__YOUR INSTRUCTIONS__: How many lines of the data contain "section"? Reply with the number alone.

__MATERIAL SHOWN__:

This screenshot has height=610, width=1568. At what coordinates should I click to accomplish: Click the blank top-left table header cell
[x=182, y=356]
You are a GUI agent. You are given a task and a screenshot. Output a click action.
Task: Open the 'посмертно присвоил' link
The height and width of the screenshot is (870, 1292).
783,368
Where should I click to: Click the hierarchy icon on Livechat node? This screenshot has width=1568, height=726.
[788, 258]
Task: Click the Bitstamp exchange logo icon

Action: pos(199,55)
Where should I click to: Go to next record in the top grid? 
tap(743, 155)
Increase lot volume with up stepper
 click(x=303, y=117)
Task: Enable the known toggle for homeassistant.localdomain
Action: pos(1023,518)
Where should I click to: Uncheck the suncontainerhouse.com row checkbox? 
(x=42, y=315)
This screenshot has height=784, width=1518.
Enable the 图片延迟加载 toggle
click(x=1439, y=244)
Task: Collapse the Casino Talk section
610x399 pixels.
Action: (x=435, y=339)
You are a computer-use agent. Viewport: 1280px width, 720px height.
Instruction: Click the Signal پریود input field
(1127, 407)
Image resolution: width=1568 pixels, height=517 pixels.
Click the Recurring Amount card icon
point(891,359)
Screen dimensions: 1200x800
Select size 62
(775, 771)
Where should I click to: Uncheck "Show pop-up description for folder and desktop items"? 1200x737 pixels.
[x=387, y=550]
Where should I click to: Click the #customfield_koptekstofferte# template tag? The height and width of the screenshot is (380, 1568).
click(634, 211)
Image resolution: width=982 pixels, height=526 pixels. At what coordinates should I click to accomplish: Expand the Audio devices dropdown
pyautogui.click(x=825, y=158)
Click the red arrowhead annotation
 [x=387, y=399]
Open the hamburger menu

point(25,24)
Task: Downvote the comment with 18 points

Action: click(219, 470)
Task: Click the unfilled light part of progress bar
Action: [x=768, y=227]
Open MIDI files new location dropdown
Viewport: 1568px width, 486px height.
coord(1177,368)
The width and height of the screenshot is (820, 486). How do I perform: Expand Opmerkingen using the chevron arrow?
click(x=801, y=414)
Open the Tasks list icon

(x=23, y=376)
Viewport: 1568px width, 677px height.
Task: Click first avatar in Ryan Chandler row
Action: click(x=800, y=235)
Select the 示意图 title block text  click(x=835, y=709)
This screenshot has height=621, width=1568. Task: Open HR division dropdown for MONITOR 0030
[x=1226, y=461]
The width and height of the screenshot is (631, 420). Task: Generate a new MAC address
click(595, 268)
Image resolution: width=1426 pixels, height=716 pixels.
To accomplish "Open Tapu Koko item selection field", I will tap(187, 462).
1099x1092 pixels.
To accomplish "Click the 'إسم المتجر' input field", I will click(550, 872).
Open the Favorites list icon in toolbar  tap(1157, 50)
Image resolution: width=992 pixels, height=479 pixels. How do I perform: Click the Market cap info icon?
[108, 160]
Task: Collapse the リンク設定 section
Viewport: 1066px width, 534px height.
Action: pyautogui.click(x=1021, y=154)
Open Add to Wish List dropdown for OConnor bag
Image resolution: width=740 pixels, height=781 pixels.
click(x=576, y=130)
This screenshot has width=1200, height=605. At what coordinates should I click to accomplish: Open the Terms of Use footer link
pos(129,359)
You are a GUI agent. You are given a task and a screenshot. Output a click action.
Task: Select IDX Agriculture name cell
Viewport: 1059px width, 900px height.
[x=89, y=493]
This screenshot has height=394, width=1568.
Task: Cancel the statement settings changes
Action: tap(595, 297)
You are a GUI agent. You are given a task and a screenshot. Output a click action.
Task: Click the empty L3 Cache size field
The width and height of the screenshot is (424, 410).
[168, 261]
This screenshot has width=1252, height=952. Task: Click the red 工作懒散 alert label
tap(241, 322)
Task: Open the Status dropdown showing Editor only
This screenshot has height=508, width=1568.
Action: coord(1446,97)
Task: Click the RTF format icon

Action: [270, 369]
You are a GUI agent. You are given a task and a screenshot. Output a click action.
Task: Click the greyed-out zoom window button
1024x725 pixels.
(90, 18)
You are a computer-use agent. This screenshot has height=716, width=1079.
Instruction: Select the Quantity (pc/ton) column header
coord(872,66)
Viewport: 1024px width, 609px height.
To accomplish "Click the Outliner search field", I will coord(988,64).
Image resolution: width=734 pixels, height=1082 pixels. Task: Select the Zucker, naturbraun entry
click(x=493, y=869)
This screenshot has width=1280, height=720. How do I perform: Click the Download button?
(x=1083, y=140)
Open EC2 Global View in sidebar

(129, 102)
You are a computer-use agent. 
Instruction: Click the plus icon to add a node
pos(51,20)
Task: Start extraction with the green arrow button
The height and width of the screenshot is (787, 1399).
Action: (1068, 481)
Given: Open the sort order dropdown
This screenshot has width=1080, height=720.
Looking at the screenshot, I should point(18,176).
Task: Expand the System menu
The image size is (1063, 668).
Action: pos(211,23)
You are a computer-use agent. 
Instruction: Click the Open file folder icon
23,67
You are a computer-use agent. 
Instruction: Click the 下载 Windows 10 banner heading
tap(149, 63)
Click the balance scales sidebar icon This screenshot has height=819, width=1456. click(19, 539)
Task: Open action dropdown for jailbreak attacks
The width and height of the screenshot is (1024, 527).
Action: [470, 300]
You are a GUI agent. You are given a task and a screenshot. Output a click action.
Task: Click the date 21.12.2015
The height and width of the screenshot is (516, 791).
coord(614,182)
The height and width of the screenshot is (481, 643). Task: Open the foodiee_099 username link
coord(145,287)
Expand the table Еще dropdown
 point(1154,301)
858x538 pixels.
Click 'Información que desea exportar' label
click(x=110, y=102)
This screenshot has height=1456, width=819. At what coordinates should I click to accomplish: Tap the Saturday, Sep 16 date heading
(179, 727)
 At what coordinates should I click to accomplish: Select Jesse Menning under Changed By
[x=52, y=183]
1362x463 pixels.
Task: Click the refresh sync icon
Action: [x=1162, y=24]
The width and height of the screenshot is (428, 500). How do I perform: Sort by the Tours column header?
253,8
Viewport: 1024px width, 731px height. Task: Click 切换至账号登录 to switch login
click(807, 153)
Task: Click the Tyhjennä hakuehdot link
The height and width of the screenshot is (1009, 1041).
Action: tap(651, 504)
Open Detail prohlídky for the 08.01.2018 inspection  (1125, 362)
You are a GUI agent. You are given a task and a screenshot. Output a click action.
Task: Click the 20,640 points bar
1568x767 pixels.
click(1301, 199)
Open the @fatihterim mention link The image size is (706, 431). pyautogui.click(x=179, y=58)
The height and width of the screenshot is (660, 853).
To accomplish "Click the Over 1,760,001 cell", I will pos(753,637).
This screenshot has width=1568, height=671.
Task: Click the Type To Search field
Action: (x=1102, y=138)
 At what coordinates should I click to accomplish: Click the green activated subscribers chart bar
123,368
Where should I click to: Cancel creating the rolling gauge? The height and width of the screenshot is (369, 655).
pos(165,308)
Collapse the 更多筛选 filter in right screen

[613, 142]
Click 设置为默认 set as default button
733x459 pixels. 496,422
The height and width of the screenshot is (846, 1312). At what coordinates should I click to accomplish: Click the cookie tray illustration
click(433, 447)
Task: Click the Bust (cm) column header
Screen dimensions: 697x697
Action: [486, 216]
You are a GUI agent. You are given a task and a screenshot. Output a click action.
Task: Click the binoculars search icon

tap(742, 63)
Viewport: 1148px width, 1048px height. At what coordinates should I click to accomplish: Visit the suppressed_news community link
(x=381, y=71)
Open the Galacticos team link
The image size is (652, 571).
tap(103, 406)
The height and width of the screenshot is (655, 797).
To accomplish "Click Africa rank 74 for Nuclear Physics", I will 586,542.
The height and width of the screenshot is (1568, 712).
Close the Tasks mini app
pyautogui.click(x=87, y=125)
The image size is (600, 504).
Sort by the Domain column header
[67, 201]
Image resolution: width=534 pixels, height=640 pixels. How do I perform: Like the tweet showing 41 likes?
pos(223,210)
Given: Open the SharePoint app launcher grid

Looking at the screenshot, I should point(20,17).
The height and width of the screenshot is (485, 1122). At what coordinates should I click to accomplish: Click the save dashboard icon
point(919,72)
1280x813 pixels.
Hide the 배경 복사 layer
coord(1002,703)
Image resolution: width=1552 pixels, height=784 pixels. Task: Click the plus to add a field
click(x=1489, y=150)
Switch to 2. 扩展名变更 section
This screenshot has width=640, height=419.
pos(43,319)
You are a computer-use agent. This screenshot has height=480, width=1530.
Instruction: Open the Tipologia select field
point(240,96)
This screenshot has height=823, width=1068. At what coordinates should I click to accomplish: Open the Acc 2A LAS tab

__SOLUTION TO THE EXERCISE__: 3